With this bill, the PAN party wants to establish that "animals cannot be housed on balconies, terraces and similar spaces, without prejudice to their occasional presence in these places for a time not exceeding three hours a day".

The PAN partyalso wants that "no pet may be permanently chained or tethered" and, "in the case the use of chaining proves to be essential for the safety of people, the animal itself or other animals, and there is no alternative, it must always be limited to the shortest period of time possible, without exceeding three hours a day, and always safeguarding the animal's needs for exercise, shelter, food, water, hygiene and leisure".

The party predicts that the violation of this norm "constitutes animal maltreatment, an offense foreseen and punished by the Criminal Code" and proposes that it enter into force within one year after the publication of the law.

The law also establishes that "pets cannot be left alone, without a human or other animal, for more than 12 hours".

This plan "will include the implementation of adequate solutions to their housing conditions, as well as financial support for this purpose in situations of social and economic needs" and also foresees the initiative, pointing out that this support "may be channelled from the budget allocated to municipalities in the field of animal health and protection and the detention and control of the population of pets".
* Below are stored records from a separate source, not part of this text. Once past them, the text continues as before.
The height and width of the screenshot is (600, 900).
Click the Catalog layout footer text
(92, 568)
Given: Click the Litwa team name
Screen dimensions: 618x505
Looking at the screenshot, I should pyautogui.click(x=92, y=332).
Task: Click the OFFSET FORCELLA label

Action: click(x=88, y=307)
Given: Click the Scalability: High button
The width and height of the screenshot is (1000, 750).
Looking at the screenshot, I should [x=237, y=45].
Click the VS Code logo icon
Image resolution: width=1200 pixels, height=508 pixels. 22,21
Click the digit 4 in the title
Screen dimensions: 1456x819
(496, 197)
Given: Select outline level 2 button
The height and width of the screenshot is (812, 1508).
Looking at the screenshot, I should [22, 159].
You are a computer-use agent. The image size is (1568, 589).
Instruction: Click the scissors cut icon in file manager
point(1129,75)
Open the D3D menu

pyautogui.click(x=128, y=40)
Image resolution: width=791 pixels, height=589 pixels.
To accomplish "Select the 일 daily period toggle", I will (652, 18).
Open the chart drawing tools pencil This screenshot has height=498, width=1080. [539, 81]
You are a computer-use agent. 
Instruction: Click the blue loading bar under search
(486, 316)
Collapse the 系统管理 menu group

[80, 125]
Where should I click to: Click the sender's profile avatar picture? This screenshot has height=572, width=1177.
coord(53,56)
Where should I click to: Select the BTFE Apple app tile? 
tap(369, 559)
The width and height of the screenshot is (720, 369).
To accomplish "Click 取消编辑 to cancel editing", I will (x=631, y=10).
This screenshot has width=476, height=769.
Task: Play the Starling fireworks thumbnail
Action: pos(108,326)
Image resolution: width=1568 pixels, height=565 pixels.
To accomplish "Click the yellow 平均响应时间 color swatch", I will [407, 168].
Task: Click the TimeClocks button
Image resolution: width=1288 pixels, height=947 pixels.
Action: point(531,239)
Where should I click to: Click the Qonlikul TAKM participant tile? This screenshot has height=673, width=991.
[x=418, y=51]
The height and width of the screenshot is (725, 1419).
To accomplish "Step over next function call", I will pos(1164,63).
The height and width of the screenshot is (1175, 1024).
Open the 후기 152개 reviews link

The project also provides that all municipalities must make public annual management reports "with the numbers of unchaining of pets carried out, with an indication of the species of animal, situation in which it was found, adopted solution and respective amount spent" to allow for "a report on the situation at a national level".

The PAN party deputies argue that, "if animals remain chained to a confined area for hours, days, months or even years", animals "may suffer serious emotional and physical damage due to the accumulated effects of isolation, frustration and boredom" and they can also become aggressive, and indicate that permanent chaining is already prohibited in parts of Spain, France, Germany and some US states.